What is ISO 27001?

In a time where knowledge and information is the most important asset of any organisation, the protection of these assets needs to be protected. The systems that have to protect the knowledge and information, however, have to be of an acceptable standard to prevent them from being accessed by unauthorised people. This is why a set of standards – ISO 27001 – where written and implemented.

ISO/IEC 27001:2005 - Information technology -- Security techniques -- Information security management systems – Requirements, ISO 27001 for short is published by the International Organisation for Standardisation (ISO) and the International Electrotechnical Commission (IEC) who also do the necessary audits to ensure compliance with the security standards required.

Because it is an international standard, companies have to register their compliance with the ISO and agree to submit themselves to annual auditing. This means that the management system specifically indicated by ISO 27001 is being implemented by the organisation. The management system entails bringing the information security under the explicit control of management.

The reason for this standard being implemented in the first place is the fact that information security is somewhat ad hoc and haphazard. These measures were mostly to address specific problems in information security that the organisation encountered. Therefore information and knowledge would be at risk from other sources of infringement, which would lead to further ad hoc and interim measures being implemented to address that particular issue.
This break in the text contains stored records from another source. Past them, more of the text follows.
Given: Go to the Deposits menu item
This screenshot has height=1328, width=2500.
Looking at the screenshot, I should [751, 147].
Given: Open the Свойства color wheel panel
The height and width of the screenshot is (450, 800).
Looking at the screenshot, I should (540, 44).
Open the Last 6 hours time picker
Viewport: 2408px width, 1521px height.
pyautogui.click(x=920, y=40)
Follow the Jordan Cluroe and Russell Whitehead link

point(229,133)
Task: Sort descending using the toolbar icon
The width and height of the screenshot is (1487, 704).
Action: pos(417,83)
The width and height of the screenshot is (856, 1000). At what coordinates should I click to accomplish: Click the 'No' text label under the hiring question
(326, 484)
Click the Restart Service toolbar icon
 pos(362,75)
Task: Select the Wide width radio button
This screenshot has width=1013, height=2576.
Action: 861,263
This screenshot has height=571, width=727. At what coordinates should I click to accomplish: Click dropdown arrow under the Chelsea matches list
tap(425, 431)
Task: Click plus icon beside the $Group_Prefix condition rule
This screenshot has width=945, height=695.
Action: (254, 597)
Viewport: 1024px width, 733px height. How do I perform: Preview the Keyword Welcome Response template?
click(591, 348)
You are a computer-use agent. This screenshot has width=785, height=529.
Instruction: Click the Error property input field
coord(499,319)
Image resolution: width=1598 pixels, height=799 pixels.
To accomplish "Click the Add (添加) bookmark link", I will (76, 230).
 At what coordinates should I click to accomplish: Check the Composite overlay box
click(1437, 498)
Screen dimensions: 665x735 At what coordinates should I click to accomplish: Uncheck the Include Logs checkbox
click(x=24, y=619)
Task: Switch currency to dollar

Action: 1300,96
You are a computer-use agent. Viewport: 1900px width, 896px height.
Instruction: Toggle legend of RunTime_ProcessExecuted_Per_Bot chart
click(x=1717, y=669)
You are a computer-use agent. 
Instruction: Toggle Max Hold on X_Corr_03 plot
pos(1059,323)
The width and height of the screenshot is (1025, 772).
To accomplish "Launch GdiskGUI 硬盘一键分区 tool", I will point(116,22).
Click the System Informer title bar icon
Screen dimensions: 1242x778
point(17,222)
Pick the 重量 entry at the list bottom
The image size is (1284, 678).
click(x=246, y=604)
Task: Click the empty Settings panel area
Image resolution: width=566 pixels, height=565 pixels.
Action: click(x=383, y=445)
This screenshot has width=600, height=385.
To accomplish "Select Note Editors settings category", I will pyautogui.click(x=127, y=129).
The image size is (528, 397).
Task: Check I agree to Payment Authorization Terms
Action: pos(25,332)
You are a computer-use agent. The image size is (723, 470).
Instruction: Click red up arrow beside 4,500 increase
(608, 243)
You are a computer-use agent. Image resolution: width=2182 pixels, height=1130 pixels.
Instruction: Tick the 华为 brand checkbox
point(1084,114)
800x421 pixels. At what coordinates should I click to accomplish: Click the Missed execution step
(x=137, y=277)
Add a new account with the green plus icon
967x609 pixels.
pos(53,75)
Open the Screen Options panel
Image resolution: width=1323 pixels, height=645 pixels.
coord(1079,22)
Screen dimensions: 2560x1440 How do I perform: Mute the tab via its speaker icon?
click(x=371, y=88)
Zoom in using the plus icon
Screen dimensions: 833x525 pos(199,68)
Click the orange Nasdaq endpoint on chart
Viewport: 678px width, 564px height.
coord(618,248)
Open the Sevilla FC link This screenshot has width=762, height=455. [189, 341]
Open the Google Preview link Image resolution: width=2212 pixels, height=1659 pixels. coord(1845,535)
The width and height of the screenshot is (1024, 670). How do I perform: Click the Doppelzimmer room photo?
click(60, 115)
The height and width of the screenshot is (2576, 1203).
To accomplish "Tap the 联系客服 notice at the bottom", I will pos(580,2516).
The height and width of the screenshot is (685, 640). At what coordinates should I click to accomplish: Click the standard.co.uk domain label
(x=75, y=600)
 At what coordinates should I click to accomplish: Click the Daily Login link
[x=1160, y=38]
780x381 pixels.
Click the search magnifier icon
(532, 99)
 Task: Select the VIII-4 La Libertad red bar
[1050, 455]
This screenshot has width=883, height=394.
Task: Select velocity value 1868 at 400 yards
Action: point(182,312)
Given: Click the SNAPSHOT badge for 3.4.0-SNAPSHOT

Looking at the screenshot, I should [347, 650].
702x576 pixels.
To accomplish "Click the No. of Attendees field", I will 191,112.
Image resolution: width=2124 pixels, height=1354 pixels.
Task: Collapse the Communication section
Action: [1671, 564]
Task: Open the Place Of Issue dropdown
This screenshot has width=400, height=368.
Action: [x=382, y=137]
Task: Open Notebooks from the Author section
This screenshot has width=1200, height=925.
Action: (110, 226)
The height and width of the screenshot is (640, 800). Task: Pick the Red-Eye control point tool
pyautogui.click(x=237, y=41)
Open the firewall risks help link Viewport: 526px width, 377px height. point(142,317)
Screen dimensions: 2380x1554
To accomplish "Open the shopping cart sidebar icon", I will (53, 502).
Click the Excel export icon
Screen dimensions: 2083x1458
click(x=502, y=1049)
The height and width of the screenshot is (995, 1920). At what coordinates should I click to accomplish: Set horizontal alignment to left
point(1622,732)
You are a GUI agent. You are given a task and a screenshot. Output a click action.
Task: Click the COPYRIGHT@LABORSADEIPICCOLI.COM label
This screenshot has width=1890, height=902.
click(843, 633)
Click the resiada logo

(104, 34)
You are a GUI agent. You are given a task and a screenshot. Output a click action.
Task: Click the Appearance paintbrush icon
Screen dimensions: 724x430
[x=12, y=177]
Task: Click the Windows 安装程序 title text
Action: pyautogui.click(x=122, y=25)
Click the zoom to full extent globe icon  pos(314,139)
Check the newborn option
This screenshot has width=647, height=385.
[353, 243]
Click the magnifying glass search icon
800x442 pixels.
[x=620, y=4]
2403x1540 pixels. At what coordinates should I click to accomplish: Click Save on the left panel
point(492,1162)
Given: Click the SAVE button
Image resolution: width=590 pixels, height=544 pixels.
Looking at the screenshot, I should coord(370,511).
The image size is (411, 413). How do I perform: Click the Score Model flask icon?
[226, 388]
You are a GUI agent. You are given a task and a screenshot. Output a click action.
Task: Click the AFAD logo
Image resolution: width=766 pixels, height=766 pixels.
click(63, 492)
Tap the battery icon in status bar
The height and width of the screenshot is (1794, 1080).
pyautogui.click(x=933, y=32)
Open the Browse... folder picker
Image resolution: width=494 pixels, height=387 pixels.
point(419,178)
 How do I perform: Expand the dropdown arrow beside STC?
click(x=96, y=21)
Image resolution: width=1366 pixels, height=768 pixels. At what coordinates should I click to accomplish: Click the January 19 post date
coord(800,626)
ISO 27001 is specifically formulated to address management issues and to provide guidance to companies on how to take full control over all the aspects of their information security and management systems. It has three main requirements:

  • The organisation’s information security risks are examined closely and systematically to determine threats, vulnerabilities and the factors that impact on the system.

  • A comprehensive and coherent system of information security controls are designed and implemented. This also considers other forms of risk treatment e.g. risk avoidance and risk transfer and determines what constitutes risks that are unacceptable.

  • It adopts a holistic management process that ensures that the information security controls continuously meet the security needs of the organisation.

Because it deals with the security management system holistically, ISO 27001 works closely with the ISO 27002 – a Code of Practice for Information Security Management. In fact, on most occasions the two standards are used together to design and implement an information security system. ISO 27002 provides additional information, guidance and implementation advice on the information security controls listed in ISO27001.

Finally, when compliance has been established, the International Organisation for Standardisation will issue the company with a certificate stating that the company / organization is in fact compliant with the ISO 27001 standard.